Logger -> Log Event -> Log [stream] (stdout) -> Sink -> Your eyeballs

  • Logger: The thing you use to emit the log, typically an abstraction (e.g. Serilog, NLog, Log4net)
  • Log Event: The individual log itself
  • Log Stream (or 'the log'): stdout it's the unbuffered, time-ordered aggregation of all events and has no beginning or end.
  • Log Ship/Router: The transport that sends the stream to one or more sinks. (e.g. in process like log4net, out of process like fluentd)
  • Log Sink: The thing that you're actually looking at like a console, file, or index/search engine, or analytics/monitoring platform (e.g. splunk, datadog, appinsights, stackdriver, etc.)
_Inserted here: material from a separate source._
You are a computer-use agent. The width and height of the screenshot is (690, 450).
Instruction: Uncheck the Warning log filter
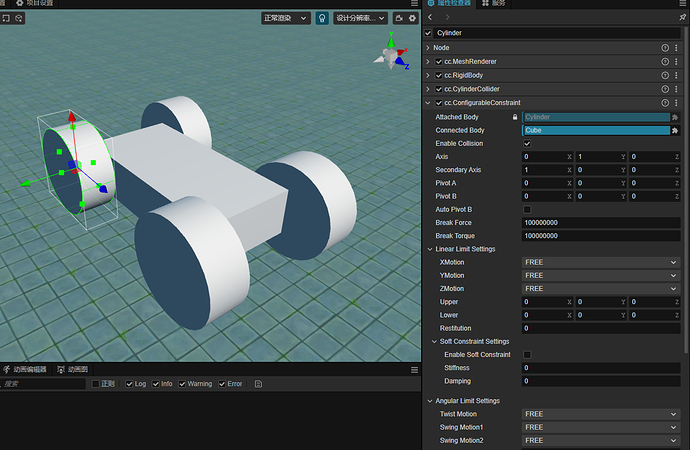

There are packages and platforms that provide one or more of these pieces, but all of those pieces are always there. It makes 12FA logging make more sense when you're aware of them.


Is there an application that scoops up whatever is sent to stdout?

The page you linked to provides some examples of log management tools, but the simplest version of this would be just redirecting the output of your application to a file. So in bash node app.js > app.out. You could also split your stdout and stderr like node app.js 2> app.err 1> app.out.

You could additionally have some sort of service that collects the logs from this file, and then puts them indexes them for searching somewhere else.

The idea behind the suggestion to only log to stdout is to let the environment control what to do with the logs because the application doesn't necessarily know the environment that it will eventually run within. Furthermore, by treating all logs as an event stream, you leave the choice of what to do with this stream up to the environment. You may want to send the log stream directly to a log aggregation service for instance, or you may want to first preprocess it, and then stream the result somewhere else. If you mandate a specific output such as logging to a file, you reduce the portability of your service.

Two of the primary goals of the 12 factor guidelines are to be "suitable for deployment on modern cloud platforms" and to offer "maximum portability between execution environments". On a cloud platform where you might have ephemeral storage on your instance, or many instances running the same service, you'd want to aggregate your logs into some central store. By providing a log stream, you leave it up to the environment to coordinate how to do this. If you put them directly into a file, then you would have to tailor your environment to wherever each application has decided to put the logs in order to then redirect them to the central store. Using stdout for logs is thus primarily a useful convention.